Understanding how managed care plans are concerned within the improvement of state unwinding operational plans and what’s included within the operational plans themselves might be key areas to look at. When steady enrollment requirement ends, states will start processing renewals and redeterminations and thousands and thousands of individuals may lose protection if they’re not eligible or face administrative limitations in the course of the course of regardless of remaining eligible. The numerous quantity of labor that states face will place a heavy burden on eligibility and enrollment employees and will contribute to protection loss associated to procedural errors. Medicaid managed care plans could also be effectively positioned to help states in conducting outreach and offering help to enrollees who might want to navigate the renewals or redeterminations.

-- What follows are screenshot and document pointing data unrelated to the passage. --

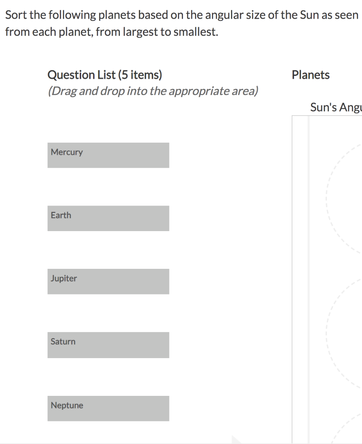Select the Neptune item tile
The image size is (362, 444).
108,408
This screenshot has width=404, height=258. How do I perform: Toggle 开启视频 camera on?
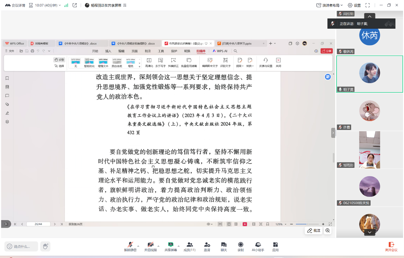(150, 247)
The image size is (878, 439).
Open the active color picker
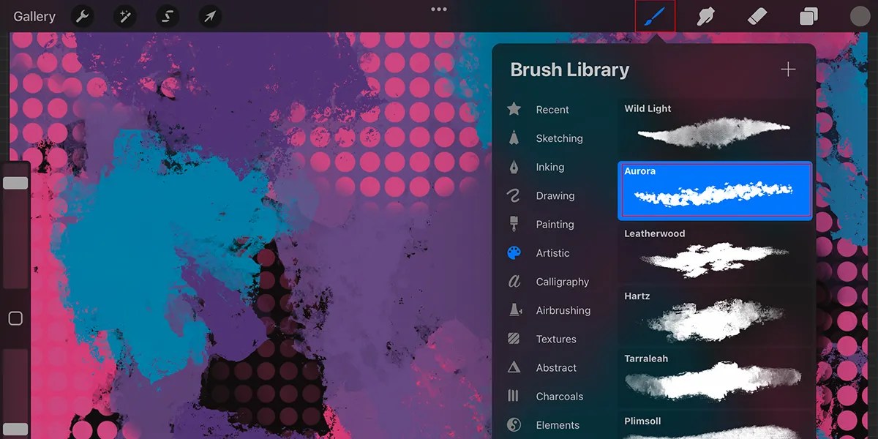859,15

As mid-April approaches, extra details about the timing of the tip of the PHE might turn into obtainable. The Biden administration indicated it will give states 60 days-notice earlier than the PHE is terminated or is allowed to run out. The present PHE is ready to run out in mid-April. On February 8, 2022, the Medicaid Well being Plans of America (MHPA), a nationwide commerce affiliation representing greater than 130 MCOs, despatched a letter to Congressional leaders asking Congress to offer at the least 120-days lead time earlier than the tip of the continual enrollment requirement. States are creating unwinding operational plans however it isn’t clear that these plans might be made publicly obtainable. The insurance policies adopted and the implementation of methods to advertise continuity of protection will fluctuate throughout states and plans and may have main implications for Medicaid and broader protection because the PHE unwinds.